Lecz jest jeszcze jedna prawda, także niezaprzeczalna ... kiedy
zjawiamy się w swoim ziemskim życiu, zapominamy kim jesteśmy, skąd
przychodzimy i po co tu przybyliśmy?
I tu zaczyna się wielka życiowa przygoda ... którą drogą pójdziemy:
prawdy czy fałszu?
Dwie drogi, a jakże różne: jedna nieskazitelna i święta, a druga
zabiera nam cenny czas i odwodzi od życia w wierze, nadziei, miłości
... i nawet nie zdajemy sobie z tego sprawy. Chociaż nie powiem, kiedy
w końcu odnajdujemy sens prawdziwego życia , nasze smutne
doświadczenia bywają pomocne wszystkim tym duszom, które nadal
błądzą. To właśnie ci ludzie potrafią być wspaniałymi nauczycielami.
Często tworzymy swój mały i nędzny obraz, chociaż nam się wydaje, że
jest wielki i wspaniały.
Przyjrzyj się dobrze swojemu ... czy jest w miarę prawdziwy czy
całkiem zakłamany?
W dzisiejszej dacie mamy 4-ry
jedynki - 01 - 01 - 2011, cóż to znaczy?
11 -11 nadszedł czas aby pomyśleć o sobie, w tym paśmie energii
odbywa się najlepsze kosmiczne połączenie naszej duszy i ciała z
Najwyższą Jaźnią. To pozwala nam stać się człowiekiem żywym i
prawdziwym. Dzisiaj towarzyszą nam wyższe energie i od nas tylko
zależy czy je zaakceptujemy i zaprosimy do naszego serca Boga!

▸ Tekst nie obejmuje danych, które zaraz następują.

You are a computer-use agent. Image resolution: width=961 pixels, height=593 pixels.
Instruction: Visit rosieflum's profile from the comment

11 - to poród i kotwiczenie w
nowym... 11 - 11 to unikalny rezonans,
który wzywa naszego ducha do prawdziwej natury.
Naródź się znów na ziemi, ale tym
razem już do życia w Bogu!
Uczyń siebie rozważnym i posłusznym wobec Boga!

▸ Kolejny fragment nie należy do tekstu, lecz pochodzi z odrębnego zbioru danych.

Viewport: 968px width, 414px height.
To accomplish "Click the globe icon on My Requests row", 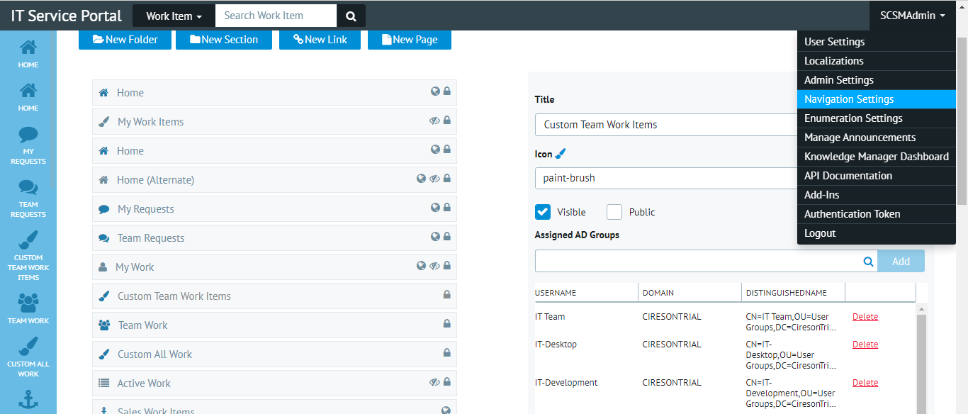I will pyautogui.click(x=436, y=208).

Bóg ci dał życie i nie spraw Mu zawodu, spójrz na prawdziwą
drogę i
otwórz serce na wiarę, nadzieję i miłość.
Pamiętaj:
NAJWIĘKSZA JEST MIŁOŚĆ!
Dzisiaj zasiądź chociaż 15 minut i zastanów się nad własnym życiem:
czy jesteś z niego zadowolony?
A może to czas najwyższy, aby coś w nim zmienić, narodzić się na
nowo?!
Aby się narodzić na nowo, trzeba zacząć postrzegać własne błędy i
umieć je naprawiać.
Zbawić własną duszę, wyrwać ją z niewoli.
Usiądź do medytacji i poproś Boga o ponowne narodzenie i nie
odrzucaj Jego Miłości!
Pamiętaj!
On zawsze jest gotowy przyjąć ciebie do własnego serca, a ty daj Mu dzisiaj tą szansę!!!